I recall that there are ‘sand traps’ in large dunes that are kind of like dry quicksand. As I understand it, there is a void below the sand, and the sand covering the void is bridging it. When someone steps on the covering sand, he falls into the hole and the surrounding sand flows in over him.
Is there a name for these things other than ‘sand trap’? Any articles on them, describing how they work?
Back in the day there are these group of trees near the shore the act as a breakwind.
Over several centuries the breakwind amasses so much sand that the resulting dune drowns the tree…which dry-rots away. One day some hapless soul accidently steps on the top of a rotted-out trunk and falls down a cylinder of cellulose the consistency of sawdust.
Not an example of a sucking sand hole, but one of a different weird sand phenomenon.
Almost 20 years ago, I was hiking along a trail in Oregon. It was a clear, hot, dry day on the desert side of the state, and the air was perfectly still. I came to a low point in the trail - just a 20’ section that looked quite flat in a valley between two low hills - and found that I was walking through an ankle-deep ‘fog’ of dust. There was an opaque layer of suspended dust particles about 4 or 5 inches deep lying in the low spot. My walking through disturbed it in swirls and eddies. From further above, it had looked just like a flat section of sand.
I don’t know what kept the particles suspended - electrostatic repulsion, perhaps? Or I just caught the dust in mid-settle? But it was optically dense enough that I couldn’t see my feet through it, or make out any details of the underlying ground, and it looked like it had a discrete surface. I shuffled through the patch in a few seconds, and looked back to see the dust roiling like boiling water. The whole thing was very eerie. The air at eye level was perfectly clear, and there was a sharp demarcation between the clear air and the dust, like immiscible fluids.

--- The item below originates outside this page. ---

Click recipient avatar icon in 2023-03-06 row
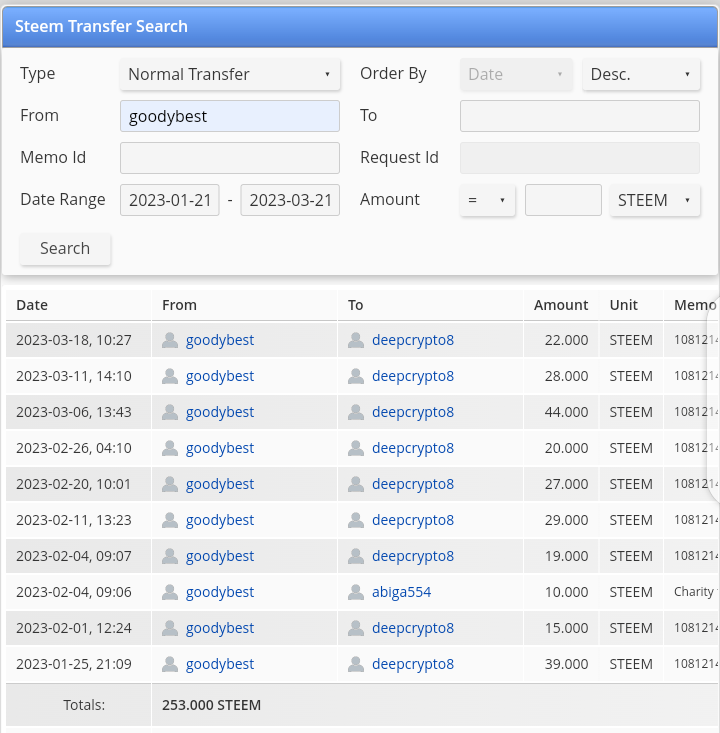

If there had been a hole there, I would never have seen it, and I doubt that I would have had a good time trying to breathe that dust-laden air if I had fallen into it.
Diatomaceous earth … its the fossilised remains of diatoms… its like algae.
A wind of stable velocity had filtered out the size of the particles.
smaller sizes blew away in the wind, to settle when it reachs still air… … larger particles remained on the ground as the wind was not strong enough to lift it .
So the soup you had was a similarly sized extract of Diatomaceous earth.
I don’t think I’ve ever heard that term. Is there another? Did they call it something in Lawrence Of Arabia or Mad Max: Beyond Thunderdome? (ISTR a similar scene in the latter film.)